___ MATERIAL SUPPLIED

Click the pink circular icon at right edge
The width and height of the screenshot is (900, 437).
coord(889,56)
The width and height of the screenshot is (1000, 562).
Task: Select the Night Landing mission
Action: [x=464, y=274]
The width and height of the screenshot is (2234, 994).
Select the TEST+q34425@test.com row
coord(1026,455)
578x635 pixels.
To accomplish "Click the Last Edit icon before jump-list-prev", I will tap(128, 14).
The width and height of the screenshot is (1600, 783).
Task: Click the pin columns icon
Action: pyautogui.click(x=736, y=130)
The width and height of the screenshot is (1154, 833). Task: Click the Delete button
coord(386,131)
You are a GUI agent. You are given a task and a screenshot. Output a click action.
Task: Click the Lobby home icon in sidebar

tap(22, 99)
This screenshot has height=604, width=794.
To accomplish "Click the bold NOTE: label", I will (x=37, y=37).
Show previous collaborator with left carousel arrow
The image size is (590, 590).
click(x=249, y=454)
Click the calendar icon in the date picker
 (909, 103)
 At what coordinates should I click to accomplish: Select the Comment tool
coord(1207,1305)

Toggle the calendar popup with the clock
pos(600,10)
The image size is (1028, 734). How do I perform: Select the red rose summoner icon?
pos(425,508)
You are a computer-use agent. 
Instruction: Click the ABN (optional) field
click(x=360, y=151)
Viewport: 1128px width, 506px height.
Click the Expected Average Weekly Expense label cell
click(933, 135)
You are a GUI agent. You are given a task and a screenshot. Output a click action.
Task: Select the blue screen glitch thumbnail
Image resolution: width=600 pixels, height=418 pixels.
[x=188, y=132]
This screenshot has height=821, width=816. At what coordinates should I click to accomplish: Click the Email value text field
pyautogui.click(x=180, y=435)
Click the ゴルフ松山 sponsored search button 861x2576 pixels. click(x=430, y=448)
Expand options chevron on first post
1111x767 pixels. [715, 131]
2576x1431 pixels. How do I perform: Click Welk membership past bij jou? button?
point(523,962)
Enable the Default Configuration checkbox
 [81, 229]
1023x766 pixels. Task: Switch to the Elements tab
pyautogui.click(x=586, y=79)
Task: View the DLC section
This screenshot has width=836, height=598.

______

## INSTRUCTIONS TO FOLLOW
Could you write out the full data verbatim?

## WORKED SOLUTION
Click the pink circular icon at right edge
The width and height of the screenshot is (900, 437).
coord(889,56)
The width and height of the screenshot is (1000, 562).
Task: Select the Night Landing mission
Action: [x=464, y=274]
The width and height of the screenshot is (2234, 994).
Select the TEST+q34425@test.com row
coord(1026,455)
578x635 pixels.
To accomplish "Click the Last Edit icon before jump-list-prev", I will tap(128, 14).
The width and height of the screenshot is (1600, 783).
Task: Click the pin columns icon
Action: pyautogui.click(x=736, y=130)
The width and height of the screenshot is (1154, 833). Task: Click the Delete button
coord(386,131)
You are a GUI agent. You are given a task and a screenshot. Output a click action.
Task: Click the Lobby home icon in sidebar

tap(22, 99)
This screenshot has height=604, width=794.
To accomplish "Click the bold NOTE: label", I will (x=37, y=37).
Show previous collaborator with left carousel arrow
The image size is (590, 590).
click(x=249, y=454)
Click the calendar icon in the date picker
 (909, 103)
 At what coordinates should I click to accomplish: Select the Comment tool
coord(1207,1305)

Toggle the calendar popup with the clock
pos(600,10)
The image size is (1028, 734). How do I perform: Select the red rose summoner icon?
pos(425,508)
You are a computer-use agent. 
Instruction: Click the ABN (optional) field
click(x=360, y=151)
Viewport: 1128px width, 506px height.
Click the Expected Average Weekly Expense label cell
click(933, 135)
You are a GUI agent. You are given a task and a screenshot. Output a click action.
Task: Select the blue screen glitch thumbnail
Image resolution: width=600 pixels, height=418 pixels.
[x=188, y=132]
This screenshot has height=821, width=816. At what coordinates should I click to accomplish: Click the Email value text field
pyautogui.click(x=180, y=435)
Click the ゴルフ松山 sponsored search button 861x2576 pixels. click(x=430, y=448)
Expand options chevron on first post
1111x767 pixels. [715, 131]
2576x1431 pixels. How do I perform: Click Welk membership past bij jou? button?
point(523,962)
Enable the Default Configuration checkbox
 [81, 229]
1023x766 pixels. Task: Switch to the Elements tab
pyautogui.click(x=586, y=79)
Task: View the DLC section
This screenshot has width=836, height=598.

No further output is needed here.